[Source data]
>> begin

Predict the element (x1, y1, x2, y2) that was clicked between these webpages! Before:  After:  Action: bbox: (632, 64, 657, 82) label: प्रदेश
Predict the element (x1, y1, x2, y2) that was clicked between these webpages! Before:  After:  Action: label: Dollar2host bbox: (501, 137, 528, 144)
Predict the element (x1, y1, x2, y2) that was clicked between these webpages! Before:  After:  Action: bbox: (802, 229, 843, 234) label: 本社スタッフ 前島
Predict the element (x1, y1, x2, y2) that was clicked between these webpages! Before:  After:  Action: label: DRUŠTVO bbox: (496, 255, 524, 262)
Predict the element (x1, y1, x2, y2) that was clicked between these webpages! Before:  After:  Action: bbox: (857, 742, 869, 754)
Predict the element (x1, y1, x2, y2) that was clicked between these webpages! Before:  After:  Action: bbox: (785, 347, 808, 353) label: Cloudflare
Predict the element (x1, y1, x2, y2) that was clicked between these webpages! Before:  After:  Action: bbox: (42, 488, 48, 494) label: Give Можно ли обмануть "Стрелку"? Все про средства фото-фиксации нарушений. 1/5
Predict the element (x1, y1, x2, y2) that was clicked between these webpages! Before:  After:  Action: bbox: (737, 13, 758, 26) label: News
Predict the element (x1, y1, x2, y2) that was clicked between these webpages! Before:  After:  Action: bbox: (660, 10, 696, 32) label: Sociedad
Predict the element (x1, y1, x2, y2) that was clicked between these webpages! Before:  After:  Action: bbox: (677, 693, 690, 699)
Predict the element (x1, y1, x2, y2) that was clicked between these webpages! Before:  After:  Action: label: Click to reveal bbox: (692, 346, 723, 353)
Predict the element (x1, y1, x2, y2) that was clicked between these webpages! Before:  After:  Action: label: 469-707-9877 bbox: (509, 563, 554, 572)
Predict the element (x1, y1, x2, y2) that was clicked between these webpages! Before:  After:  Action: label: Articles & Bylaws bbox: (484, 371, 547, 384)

>> end

Change "webpages" to "web pages" in every row above and write all the rows out again, leaving everything else as it is.

Predict the element (x1, y1, x2, y2) that was clicked between these web pages! Before:  After:  Action: bbox: (632, 64, 657, 82) label: प्रदेश
Predict the element (x1, y1, x2, y2) that was clicked between these web pages! Before:  After:  Action: label: Dollar2host bbox: (501, 137, 528, 144)
Predict the element (x1, y1, x2, y2) that was clicked between these web pages! Before:  After:  Action: bbox: (802, 229, 843, 234) label: 本社スタッフ 前島
Predict the element (x1, y1, x2, y2) that was clicked between these web pages! Before:  After:  Action: label: DRUŠTVO bbox: (496, 255, 524, 262)
Predict the element (x1, y1, x2, y2) that was clicked between these web pages! Before:  After:  Action: bbox: (857, 742, 869, 754)
Predict the element (x1, y1, x2, y2) that was clicked between these web pages! Before:  After:  Action: bbox: (785, 347, 808, 353) label: Cloudflare
Predict the element (x1, y1, x2, y2) that was clicked between these web pages! Before:  After:  Action: bbox: (42, 488, 48, 494) label: Give Можно ли обмануть "Стрелку"? Все про средства фото-фиксации нарушений. 1/5
Predict the element (x1, y1, x2, y2) that was clicked between these web pages! Before:  After:  Action: bbox: (737, 13, 758, 26) label: News
Predict the element (x1, y1, x2, y2) that was clicked between these web pages! Before:  After:  Action: bbox: (660, 10, 696, 32) label: Sociedad
Predict the element (x1, y1, x2, y2) that was clicked between these web pages! Before:  After:  Action: bbox: (677, 693, 690, 699)
Predict the element (x1, y1, x2, y2) that was clicked between these web pages! Before:  After:  Action: label: Click to reveal bbox: (692, 346, 723, 353)
Predict the element (x1, y1, x2, y2) that was clicked between these web pages! Before:  After:  Action: label: 469-707-9877 bbox: (509, 563, 554, 572)
Predict the element (x1, y1, x2, y2) that was clicked between these web pages! Before:  After:  Action: label: Articles & Bylaws bbox: (484, 371, 547, 384)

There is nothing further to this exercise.